Return the lines below exactly, from the first line to the line that contains "Screen dimensions: 596x603". Leave out pictures.

───── DATA FOR ANALYSIS ─────

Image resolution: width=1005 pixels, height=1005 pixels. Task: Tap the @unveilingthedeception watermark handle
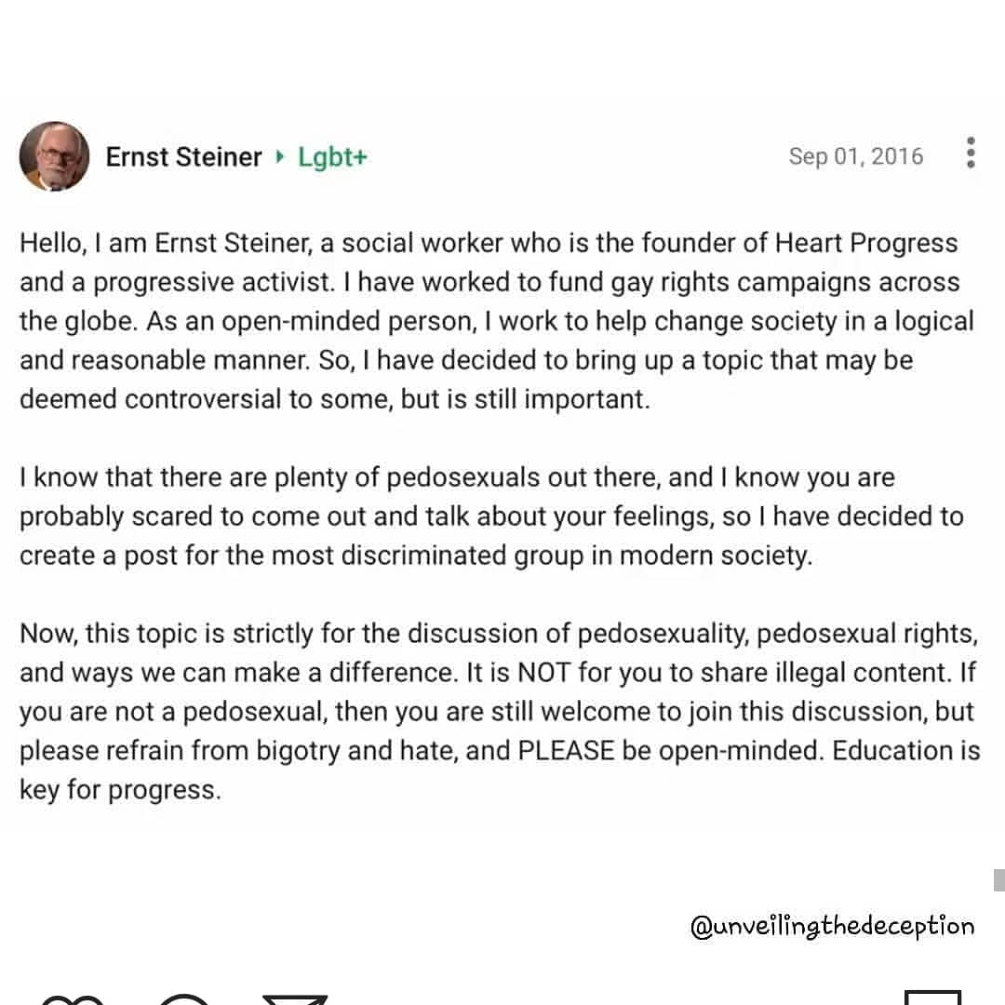pyautogui.click(x=832, y=926)
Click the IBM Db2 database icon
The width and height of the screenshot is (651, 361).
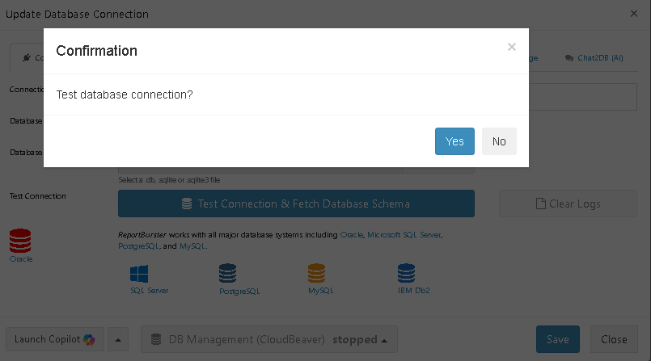point(405,273)
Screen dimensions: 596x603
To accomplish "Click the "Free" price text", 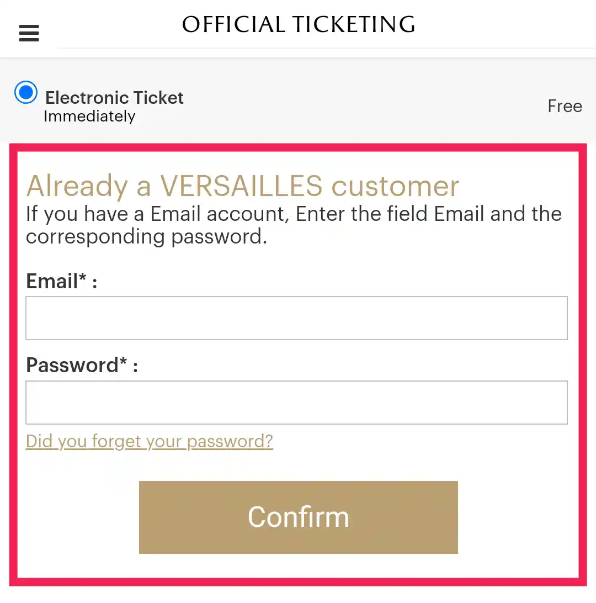I will pos(565,106).
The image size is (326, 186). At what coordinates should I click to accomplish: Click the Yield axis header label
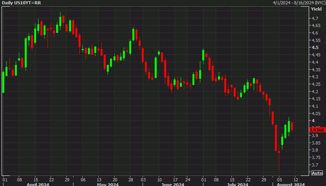tap(316, 9)
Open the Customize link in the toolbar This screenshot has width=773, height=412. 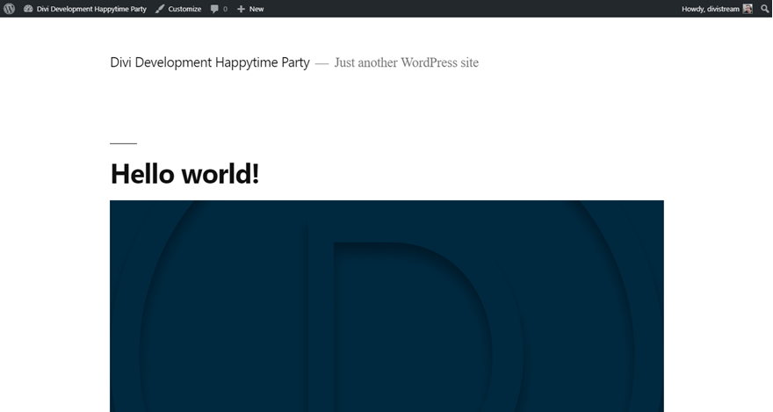(x=184, y=9)
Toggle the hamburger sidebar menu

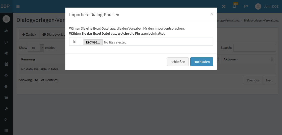(18, 6)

─────

- [ANSWER BELOW]
Image resolution: width=1005 pixels, height=1005 pixels. Task: Tap the @unveilingthedeception watermark handle
pyautogui.click(x=832, y=926)
Click the IBM Db2 database icon
The width and height of the screenshot is (651, 361).
point(405,273)
Screen dimensions: 596x603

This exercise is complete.